▶ _GOAL OF THE EXERCISE_
A word-for-word copy of the lines below, starting at the line with "1280x720 pixels. Task: Open" and ending at the last one, is what you should give. Omit every picture.

▶ _TASK INPUTS_

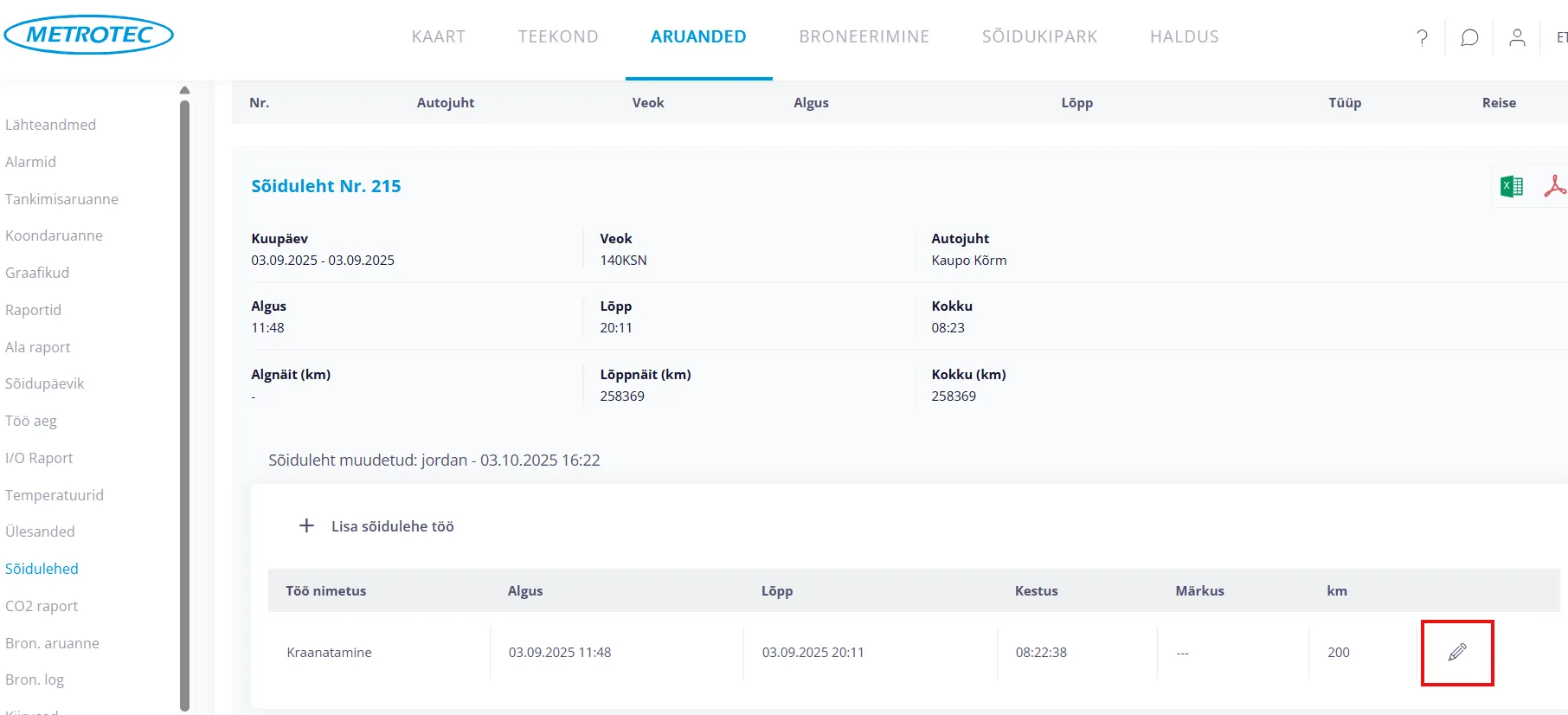The width and height of the screenshot is (1568, 715).
Task: Click the Metrotec logo
Action: pos(89,35)
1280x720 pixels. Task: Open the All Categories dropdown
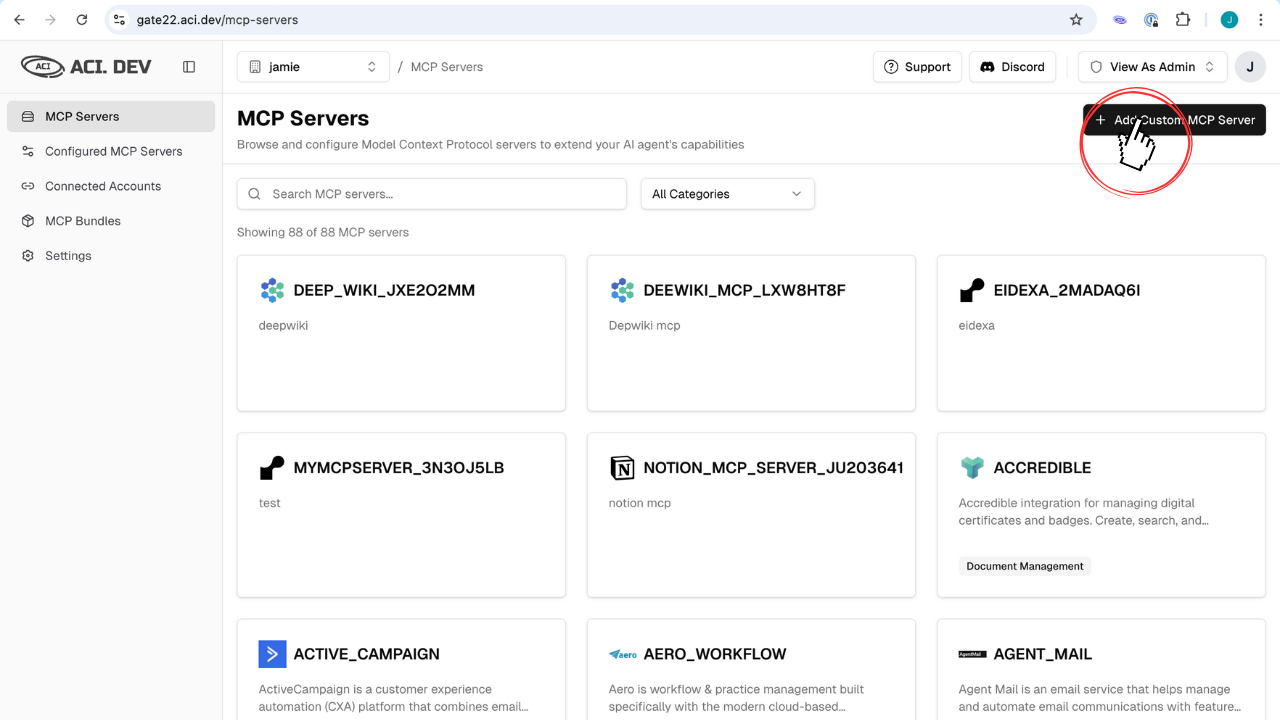tap(727, 194)
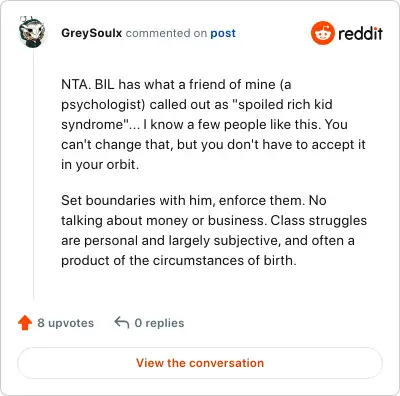Click the "in your orbit." line
Viewport: 400px width, 396px height.
coord(100,164)
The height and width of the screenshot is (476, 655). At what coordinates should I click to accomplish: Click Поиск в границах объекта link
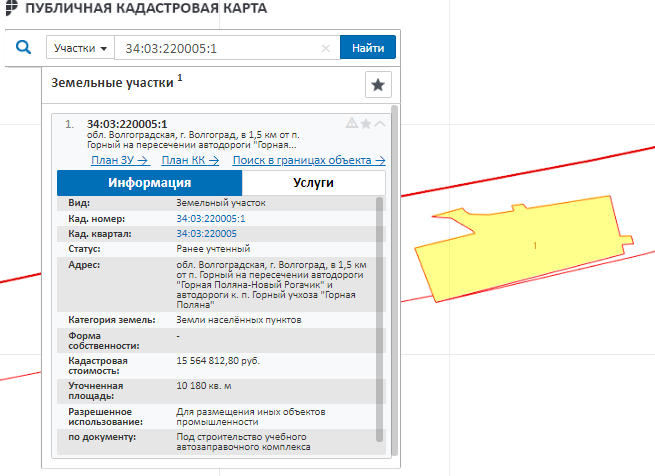click(309, 160)
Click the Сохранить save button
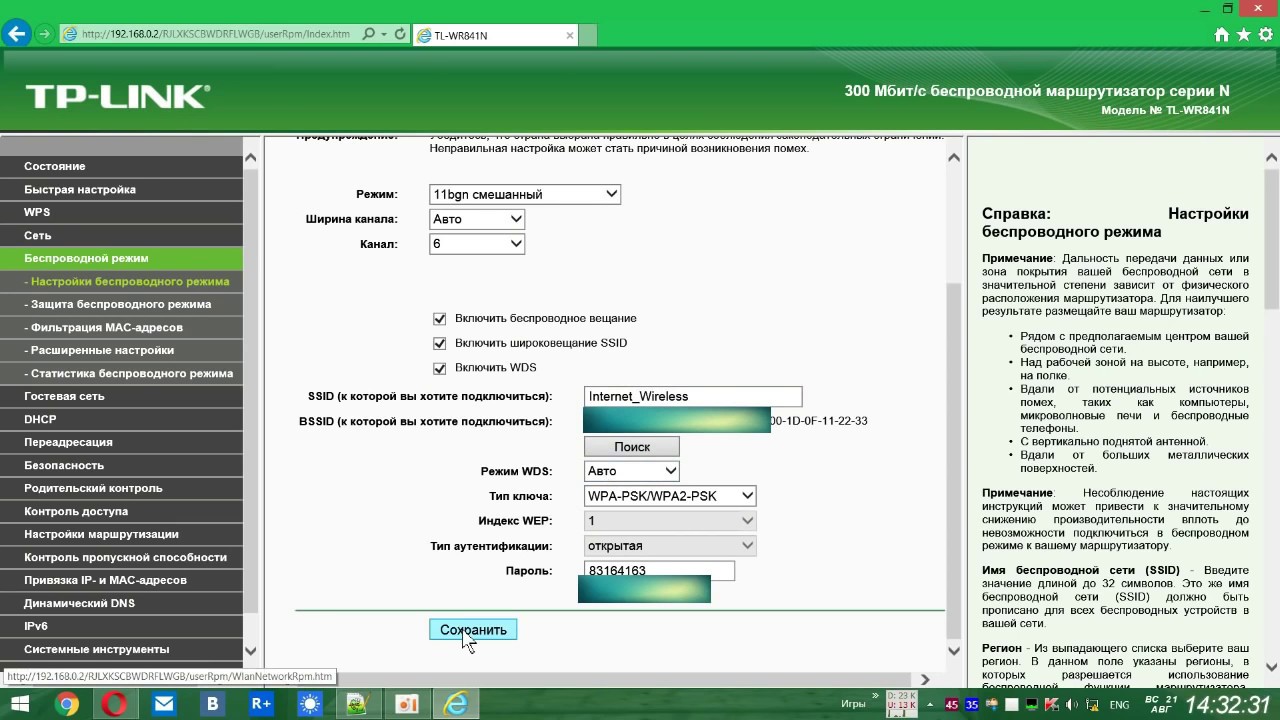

▶ _SOLVED PROBLEM_
1280x720 pixels. Task: Open the All Categories dropdown
tap(727, 194)
Click the "in your orbit." line
Viewport: 400px width, 396px height.
coord(100,164)
The height and width of the screenshot is (476, 655). At what coordinates should I click to accomplish: Click Поиск в границах объекта link
click(309, 160)
Click the Сохранить save button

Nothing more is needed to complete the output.